Apparently, weaponizing government agencies to stop a detested Donald Trump by any means necessary is not really considered a crime.

The Memo Doesn’t Make Its Case 

The truth requires greater transparency

.. That experience teaches me that the memo simply doesn’t make its case. Indeed, it gets less persuasive — and the material omissions more glaring — with each successive read. It might disclose the existence of troubling FBI misconduct, but the fair-minded reader has no way of knowing whether it does.

.. A good summary always supports assertions with evidence. A good summary provides context. A good summary even includes relevant information that contradicts its thesis so that the reader can evaluate the best counter-arguments. 

.. legal arguments typically depend on lawyers taking thousands (sometimes tens of thousands) of pages of depositions and documents, crafting a concise narrative, and communicating that narrative to a judge — with citations referring to the relevant evidence and quotations of it as well.

.. If there is no citation or quotation, a judge will typically ask the lawyer, “Counselor, what record evidence supports that assertion?”

.. One of the first and most vital assertions in the entire memo is the claim that “the ‘dossier’ compiled by Christopher Steele (Steele dossier) on behalf of the Democratic National Committee (DNC) and the Hillary Clinton campaign formed an essential part of the Carter Page FISA application.” This statement is initially offered without proof.
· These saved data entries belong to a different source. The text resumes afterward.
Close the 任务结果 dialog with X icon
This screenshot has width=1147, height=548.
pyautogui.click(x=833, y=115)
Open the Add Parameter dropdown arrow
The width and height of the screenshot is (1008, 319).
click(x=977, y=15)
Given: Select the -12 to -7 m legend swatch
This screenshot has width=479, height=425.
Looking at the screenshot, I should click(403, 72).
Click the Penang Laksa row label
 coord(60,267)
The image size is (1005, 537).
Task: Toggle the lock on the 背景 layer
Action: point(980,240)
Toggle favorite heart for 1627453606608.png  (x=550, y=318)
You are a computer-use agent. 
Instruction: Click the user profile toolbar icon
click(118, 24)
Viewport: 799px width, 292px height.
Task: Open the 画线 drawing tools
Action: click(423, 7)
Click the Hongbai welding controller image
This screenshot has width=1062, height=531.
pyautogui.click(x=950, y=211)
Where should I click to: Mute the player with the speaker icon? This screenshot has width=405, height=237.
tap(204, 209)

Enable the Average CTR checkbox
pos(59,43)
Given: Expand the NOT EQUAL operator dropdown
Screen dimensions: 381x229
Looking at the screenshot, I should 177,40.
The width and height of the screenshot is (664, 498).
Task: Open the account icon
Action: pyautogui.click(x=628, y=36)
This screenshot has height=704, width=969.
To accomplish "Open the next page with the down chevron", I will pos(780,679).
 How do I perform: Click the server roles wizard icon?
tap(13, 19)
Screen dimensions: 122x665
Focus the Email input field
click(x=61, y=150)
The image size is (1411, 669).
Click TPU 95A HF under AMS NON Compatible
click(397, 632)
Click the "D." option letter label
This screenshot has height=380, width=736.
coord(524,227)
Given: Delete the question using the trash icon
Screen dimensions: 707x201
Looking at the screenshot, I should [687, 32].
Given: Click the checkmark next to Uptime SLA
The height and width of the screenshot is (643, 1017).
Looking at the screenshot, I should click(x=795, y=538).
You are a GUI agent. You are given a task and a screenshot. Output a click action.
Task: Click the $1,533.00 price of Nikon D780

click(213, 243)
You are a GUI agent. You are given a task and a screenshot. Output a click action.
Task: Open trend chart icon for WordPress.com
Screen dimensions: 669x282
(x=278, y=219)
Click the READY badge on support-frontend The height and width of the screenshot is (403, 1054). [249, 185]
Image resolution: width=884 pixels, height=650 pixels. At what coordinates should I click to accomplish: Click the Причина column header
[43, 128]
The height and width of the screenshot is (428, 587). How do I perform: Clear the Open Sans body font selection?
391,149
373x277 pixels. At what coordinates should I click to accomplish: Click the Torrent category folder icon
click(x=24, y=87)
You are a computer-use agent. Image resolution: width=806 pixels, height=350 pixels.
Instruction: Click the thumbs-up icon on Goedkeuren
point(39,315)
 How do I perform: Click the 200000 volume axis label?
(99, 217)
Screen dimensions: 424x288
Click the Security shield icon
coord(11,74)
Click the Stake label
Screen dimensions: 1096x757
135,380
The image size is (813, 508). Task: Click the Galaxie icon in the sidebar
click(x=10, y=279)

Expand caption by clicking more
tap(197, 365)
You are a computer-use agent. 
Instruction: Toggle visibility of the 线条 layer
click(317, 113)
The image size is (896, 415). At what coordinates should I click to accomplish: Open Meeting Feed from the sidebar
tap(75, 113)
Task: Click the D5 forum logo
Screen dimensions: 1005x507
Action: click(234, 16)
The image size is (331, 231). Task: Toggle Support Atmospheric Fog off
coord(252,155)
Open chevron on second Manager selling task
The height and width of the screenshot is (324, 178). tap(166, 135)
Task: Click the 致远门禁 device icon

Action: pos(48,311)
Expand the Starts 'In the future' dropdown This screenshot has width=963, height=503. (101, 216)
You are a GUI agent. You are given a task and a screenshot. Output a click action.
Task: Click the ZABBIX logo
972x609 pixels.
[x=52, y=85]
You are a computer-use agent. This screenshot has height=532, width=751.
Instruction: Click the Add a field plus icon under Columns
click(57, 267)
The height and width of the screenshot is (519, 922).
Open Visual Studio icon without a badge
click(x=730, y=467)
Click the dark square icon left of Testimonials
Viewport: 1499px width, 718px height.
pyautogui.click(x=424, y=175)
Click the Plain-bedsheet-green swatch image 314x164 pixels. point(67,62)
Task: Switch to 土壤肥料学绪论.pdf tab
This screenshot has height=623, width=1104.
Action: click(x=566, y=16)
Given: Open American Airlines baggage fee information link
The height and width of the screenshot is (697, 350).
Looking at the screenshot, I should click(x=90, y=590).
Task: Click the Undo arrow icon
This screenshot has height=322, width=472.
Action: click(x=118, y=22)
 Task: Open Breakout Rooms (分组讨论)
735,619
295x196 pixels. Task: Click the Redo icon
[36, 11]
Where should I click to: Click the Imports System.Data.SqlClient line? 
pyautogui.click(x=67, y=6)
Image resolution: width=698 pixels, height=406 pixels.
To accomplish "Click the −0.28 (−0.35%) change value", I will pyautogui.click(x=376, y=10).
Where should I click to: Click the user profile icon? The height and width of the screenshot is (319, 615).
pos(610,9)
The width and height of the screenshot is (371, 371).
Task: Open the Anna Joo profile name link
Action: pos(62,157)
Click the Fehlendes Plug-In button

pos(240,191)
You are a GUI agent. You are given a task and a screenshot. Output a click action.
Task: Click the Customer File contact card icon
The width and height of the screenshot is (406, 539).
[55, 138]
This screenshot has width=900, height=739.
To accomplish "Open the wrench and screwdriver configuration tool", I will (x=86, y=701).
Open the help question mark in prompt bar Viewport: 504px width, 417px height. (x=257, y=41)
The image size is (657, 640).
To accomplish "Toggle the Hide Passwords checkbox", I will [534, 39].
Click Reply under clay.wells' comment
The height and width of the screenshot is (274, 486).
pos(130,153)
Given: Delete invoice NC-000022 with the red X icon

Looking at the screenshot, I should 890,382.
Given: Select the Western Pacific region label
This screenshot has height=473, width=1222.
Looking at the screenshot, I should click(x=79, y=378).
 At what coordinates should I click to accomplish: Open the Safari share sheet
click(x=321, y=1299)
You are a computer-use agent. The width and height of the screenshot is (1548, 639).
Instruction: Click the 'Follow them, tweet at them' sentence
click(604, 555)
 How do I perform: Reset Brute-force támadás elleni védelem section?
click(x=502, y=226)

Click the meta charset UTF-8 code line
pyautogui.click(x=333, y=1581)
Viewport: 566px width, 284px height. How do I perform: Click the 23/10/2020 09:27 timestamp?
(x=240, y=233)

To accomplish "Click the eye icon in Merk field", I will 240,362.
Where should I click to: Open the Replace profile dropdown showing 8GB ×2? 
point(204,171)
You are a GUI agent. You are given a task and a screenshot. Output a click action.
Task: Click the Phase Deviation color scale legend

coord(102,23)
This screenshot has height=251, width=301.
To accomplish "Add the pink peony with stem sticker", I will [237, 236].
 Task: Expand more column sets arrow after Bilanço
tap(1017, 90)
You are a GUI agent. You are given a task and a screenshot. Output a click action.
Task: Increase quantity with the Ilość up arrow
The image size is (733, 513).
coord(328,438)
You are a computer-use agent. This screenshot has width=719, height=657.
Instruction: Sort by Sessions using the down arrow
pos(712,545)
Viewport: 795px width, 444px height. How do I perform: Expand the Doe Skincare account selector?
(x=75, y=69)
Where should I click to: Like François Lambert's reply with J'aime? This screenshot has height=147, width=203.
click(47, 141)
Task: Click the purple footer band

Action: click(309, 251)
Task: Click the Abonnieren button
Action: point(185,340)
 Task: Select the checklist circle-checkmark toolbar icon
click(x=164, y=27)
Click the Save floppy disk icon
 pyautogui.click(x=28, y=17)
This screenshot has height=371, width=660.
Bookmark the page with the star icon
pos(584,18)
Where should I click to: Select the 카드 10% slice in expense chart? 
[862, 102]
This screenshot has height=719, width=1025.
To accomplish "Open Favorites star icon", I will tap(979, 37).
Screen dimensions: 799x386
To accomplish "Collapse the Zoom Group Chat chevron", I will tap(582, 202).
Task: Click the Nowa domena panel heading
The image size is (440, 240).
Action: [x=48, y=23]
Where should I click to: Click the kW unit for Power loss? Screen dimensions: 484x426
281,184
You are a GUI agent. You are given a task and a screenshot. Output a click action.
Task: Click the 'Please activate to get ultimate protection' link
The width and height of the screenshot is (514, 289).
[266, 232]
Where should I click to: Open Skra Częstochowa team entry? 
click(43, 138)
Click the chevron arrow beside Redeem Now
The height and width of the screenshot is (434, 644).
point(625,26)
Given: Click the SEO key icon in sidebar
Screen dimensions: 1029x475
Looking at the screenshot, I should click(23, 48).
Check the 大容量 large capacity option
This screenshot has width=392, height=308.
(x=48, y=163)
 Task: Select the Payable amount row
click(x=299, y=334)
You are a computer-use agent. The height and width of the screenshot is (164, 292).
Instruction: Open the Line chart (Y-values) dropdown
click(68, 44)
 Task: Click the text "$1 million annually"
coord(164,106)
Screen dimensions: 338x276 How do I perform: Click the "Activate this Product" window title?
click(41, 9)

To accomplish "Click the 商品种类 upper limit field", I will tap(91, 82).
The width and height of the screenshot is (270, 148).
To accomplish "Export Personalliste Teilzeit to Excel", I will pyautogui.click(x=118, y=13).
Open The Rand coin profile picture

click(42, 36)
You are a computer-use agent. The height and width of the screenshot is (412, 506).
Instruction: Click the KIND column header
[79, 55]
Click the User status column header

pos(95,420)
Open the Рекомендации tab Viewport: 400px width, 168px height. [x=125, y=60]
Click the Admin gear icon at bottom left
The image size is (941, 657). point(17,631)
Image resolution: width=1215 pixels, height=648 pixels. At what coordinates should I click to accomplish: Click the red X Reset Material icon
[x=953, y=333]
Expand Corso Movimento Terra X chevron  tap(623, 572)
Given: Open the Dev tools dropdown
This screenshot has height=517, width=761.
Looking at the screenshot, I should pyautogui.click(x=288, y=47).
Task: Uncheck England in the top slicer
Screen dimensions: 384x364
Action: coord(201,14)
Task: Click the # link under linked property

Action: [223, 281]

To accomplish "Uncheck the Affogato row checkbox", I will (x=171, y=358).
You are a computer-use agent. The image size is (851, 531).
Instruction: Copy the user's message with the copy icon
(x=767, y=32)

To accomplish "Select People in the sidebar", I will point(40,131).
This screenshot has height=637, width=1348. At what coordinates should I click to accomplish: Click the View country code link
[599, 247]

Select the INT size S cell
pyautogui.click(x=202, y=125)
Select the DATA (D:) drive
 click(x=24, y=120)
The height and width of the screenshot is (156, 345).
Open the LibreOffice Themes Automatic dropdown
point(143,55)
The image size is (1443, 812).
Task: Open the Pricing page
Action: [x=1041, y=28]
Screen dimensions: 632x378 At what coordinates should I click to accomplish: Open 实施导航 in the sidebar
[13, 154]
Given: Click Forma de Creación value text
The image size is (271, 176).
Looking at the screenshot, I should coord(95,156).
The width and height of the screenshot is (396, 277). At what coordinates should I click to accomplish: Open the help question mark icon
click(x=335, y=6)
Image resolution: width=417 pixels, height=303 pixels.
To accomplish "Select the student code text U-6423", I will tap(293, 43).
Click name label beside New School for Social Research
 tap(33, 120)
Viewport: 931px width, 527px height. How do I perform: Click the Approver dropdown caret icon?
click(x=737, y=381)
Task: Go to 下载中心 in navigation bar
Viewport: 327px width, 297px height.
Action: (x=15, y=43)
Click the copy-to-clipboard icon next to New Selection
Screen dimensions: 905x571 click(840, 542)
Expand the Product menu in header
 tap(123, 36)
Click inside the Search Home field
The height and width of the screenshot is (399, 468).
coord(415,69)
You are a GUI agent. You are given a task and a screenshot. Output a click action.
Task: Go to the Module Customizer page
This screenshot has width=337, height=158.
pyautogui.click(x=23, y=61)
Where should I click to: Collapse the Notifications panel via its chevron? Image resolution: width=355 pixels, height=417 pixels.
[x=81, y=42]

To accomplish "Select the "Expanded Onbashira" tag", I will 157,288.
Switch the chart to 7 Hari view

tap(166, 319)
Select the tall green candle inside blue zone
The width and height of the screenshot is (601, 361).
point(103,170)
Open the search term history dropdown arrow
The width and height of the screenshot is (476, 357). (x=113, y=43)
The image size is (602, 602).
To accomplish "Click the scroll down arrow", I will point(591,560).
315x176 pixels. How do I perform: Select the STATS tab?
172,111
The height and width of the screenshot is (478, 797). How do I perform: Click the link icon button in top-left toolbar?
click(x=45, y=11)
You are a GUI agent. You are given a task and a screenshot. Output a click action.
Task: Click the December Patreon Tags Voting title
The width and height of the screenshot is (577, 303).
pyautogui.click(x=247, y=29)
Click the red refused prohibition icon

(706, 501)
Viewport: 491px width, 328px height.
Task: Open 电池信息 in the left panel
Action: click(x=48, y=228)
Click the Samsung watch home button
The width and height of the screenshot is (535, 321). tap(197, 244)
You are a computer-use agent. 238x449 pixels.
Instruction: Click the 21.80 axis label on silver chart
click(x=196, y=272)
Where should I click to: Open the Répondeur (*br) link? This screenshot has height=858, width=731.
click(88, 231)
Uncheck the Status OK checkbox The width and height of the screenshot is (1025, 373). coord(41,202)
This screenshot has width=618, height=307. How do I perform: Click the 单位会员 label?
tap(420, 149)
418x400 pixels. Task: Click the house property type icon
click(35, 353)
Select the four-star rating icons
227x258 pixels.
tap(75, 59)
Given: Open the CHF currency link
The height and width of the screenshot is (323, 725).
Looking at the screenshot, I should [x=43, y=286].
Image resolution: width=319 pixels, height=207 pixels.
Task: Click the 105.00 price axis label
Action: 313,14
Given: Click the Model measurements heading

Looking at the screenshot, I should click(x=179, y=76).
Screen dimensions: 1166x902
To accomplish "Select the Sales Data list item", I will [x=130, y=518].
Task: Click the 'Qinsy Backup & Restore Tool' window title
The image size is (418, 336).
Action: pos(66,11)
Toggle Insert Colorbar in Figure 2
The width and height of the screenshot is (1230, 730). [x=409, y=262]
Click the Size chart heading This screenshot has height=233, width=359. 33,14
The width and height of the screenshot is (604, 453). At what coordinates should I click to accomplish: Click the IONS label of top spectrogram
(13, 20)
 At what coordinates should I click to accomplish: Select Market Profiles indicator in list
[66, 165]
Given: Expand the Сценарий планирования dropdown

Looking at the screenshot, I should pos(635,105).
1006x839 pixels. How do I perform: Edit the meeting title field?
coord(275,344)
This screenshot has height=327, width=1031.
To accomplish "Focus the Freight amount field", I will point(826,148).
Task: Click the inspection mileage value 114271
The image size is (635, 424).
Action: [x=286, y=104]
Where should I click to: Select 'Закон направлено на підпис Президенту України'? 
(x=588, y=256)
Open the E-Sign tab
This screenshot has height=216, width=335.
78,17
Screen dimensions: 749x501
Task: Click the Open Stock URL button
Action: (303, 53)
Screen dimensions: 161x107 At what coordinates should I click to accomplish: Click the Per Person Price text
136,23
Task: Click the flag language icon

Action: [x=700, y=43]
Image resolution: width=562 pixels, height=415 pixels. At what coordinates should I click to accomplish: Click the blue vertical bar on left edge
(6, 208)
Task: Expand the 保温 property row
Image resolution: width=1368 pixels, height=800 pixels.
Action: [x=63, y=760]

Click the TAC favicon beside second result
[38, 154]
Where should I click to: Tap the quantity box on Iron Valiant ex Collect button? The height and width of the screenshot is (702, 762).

One has to read down to the next page to see any reference to evidence:

Furthermore, Deputy Director [Andrew] McCabe testified before the Committee in December 2017 that no surveillance warrant would have been sought from the FISC without the Steele dossier information.

.. When I read this, I had two immediate thoughts. First, what did he actually say? And second, why the subtle change in language from the argument that the “dossier” was an “essential part” of the FISA application to the statement that the warrant wouldn’t have been sought without the dossier “information”? The “dossier” and the “information” are not the same thing.

.. An effective memo would do more to end the debate. How? By quoting the relevant portions of McCabe’s testimony.

Better yet, it could quote the testimony and attach an appropriately redacted copy of the testimony as an appendix.

.. Even the characterization that the dossier was “essential” is a judgment call based on evidence unavailable to the public. Even worse, it was a judgment call based in part on evidence unavailable even to the rest of the committee.

.. memo should have plainly stated the agreement between the DOJ and the committee, along with the reasons for this agreement.

.. good summaries don’t just support conclusions with evidence, they provide vital and necessary context. On this point, the memo fails utterly.

.. it fails to answer the following questions:

  1. How did the FISA application actually describe Steele?

    .. Democrats are arguing that the political nature of his work was appropriately disclosed.  Don’t we need the actual words used to properly evaluate whether the FBI materially misled the court?

  2. In addition to the information from the Steele dossier, what other information did the FISA application include?
  3. To what extent did the multiple renewal applications depend on the information in the dossier? The memo notes that a FISA order must be renewed every 90 days, and each renewal must be supported by an “independent” probable-cause finding. A Trump appointee, Deputy Attorney General Rod Rosenstein, signed at least one of these FISA applications. He apparently believed that the request was supported by probable cause. Why?
  4.  What is the “information” regarding Papadopoulos that triggered the opening of the investigation in July 2016 — a full three months before the Page FISA application? The memo provides information obviously designed to impair the credibility of that investigation — by referring to FBI agent Peter Strzok’s well-known political leanings — but it provides no information about any facts supporting the opening of the probe, leaving the reader with the impression that it was opened solely because Strzok dislikes Trump.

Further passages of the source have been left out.